Founder Henry A. Mumaw (1850-1908) sits at the right of this early group of Elkhart Institute students in Elkhart’s Grand Army of the Republic hall during its inaugural year in 1894-95.

This story originally appeared in the Fall/Winter 2019 issue of The Bulletin

BY JOE SPRINGER ’80, Curator, Mennonite Historical Library


AT 9 A.M. on August 21, 1894, Henry A. Mumaw — entrepreneur, editor, homeopathic physician — opened the doors to the Elkhart Institute.

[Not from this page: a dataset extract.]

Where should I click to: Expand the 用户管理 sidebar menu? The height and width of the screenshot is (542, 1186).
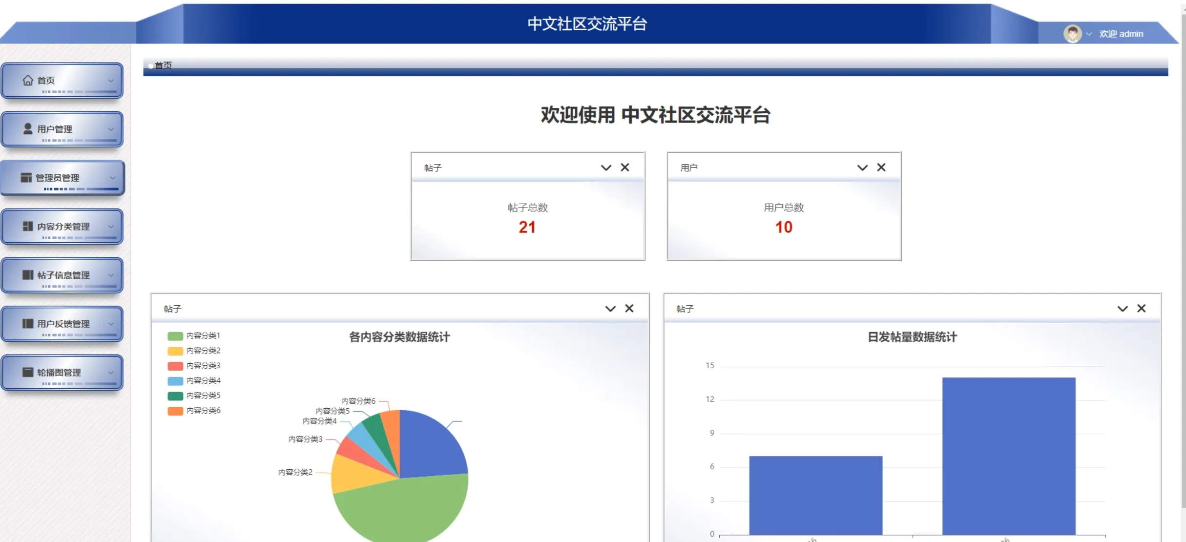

A month earlier, the Elkhart Truth had heralded plans for the Institute as a “laudable enterprise; … distinctively Elkhartan — an institution by our people and for our people.” Nonetheless, according to the newspaper, the Institute would “extend a cordial invitation to the young people of adjoining towns, counties and states … to all who may wish to receive a practical education.”

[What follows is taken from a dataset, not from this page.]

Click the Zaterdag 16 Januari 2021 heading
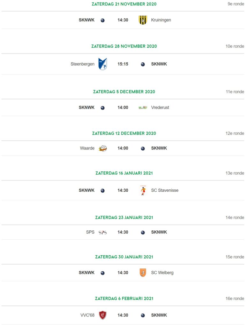 [124, 173]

Although the idea of a “Mennonite college” was being bandied about, the August launch was still a private venture. Mumaw had committed $300 personally, joined by one other Elkhart donor ($25) and 4 Ontario-based donors ($5/each). Temporary quarters were in the hall of the Grand Army of the Republic (on northwest corner of Main Street and Franklin Street in Downtown Elkhart). Mumaw’s 14-year-old son Andrew was reportedly the first of 30 students enrolled that August — a number that had doubled by the end of the first 10-week term. A faculty initially consisting of four men and one woman covered a spectrum of courses from business to music, physical culture to oratory.

Six months later, stockholders of the newly-formed Elkhart Institute Association took on ownership and further development of the Institute. Before the decade was out, the Institute had built and outgrown a building in Elkhart and moved to Goshen to become Goshen College.